═══ QUOTED PASSAGE ═══

Ticket #930 (closed Issue: fixed)

Opened 2 years ago

Last modified 2 years ago

Experiment Names and RIP

Reported by: charlotte Owned by: charlotte
Priority: blocker Milestone: V1.1 Questionnaire Release
Component: WP6 - CMIP5 Questionnaire Version: 1.1
Keywords: Cc: gerry, bryan, rupert, paul
Requirement: http://metaforclimate.eu/Work-Package-2/Developing-the-CIM/Project-Requirements-summary.htm

Description

Where is the best place to address the complexity of CMIP5 experiments?
Experiment names or the r i p indices. 

Dear Metafor:

I noticed that the list of experiments for CMIP5 in the questionnaire is quite long and not as consistent as it might be with what we specify in the appendices of:
 http://cmip-pcmdi.llnl.gov/cmip5/docs/cmip5_data_reference_syntax.pdf

Here are some things to consider:
1. There should be no need for an I or E prefix on any of the runs.
2. I don't think you need separate entries for 1.1, 1.2, and 1.5 decadal expts.
3. I would omit for now the 1.6 decadalChemistry simulation since it is just a place-holder.
4. What is 3.1-S piControl? I don't think this belongs.
5. There should be no need for the "L"-prefixed rcp runs.
6. there should be no need for 6.1S 1pctCo2
7. The variously forced historical runs are now being considered part of a family (see the DRS document)

I think it would be clearer if the user would initially only see the list of experiment names shown in Appendix 1 of the DRS document. Sometimes these represent a set of closely-related experiments that are distinguished by different "rip" values in the DRS ensemble designation. In the case of the decadal runs, the initialization year may differ across the family. After selecting the the experiment family name, the user should be asked to input the "rip" value for the simulation. Much of the information entered for a family applies across the family. The user would only have to alter:
1. if the "r" value differs from previously entered simulations, information about the initial conditions and possibly the length of the run. (Note this remove the need for E- and S-prefixed runs, I think.)

═══ DATA SECTION ═══

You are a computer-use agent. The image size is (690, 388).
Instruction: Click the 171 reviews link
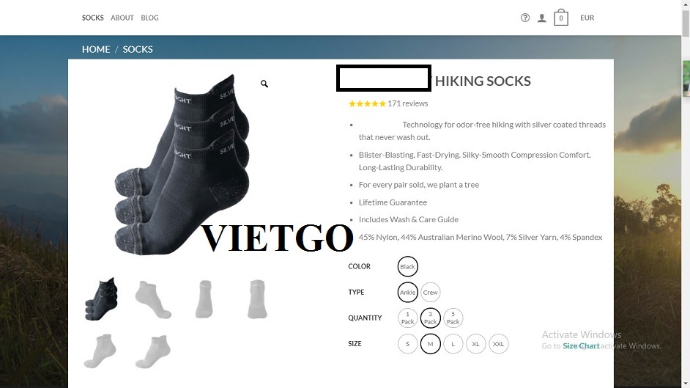point(407,103)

═══

TASKS FOR THIS EXERCISE:
**1.** Translate this sentence from the ticket into Spanish: "Much of the information entered for a family applies across the family."
**2.** What priority does the ticket have?

TASK-BY-TASK ANSWERS:
**1.** Gran parte de la información introducida para una familia se aplica a toda la familia.

**2.** Blocker.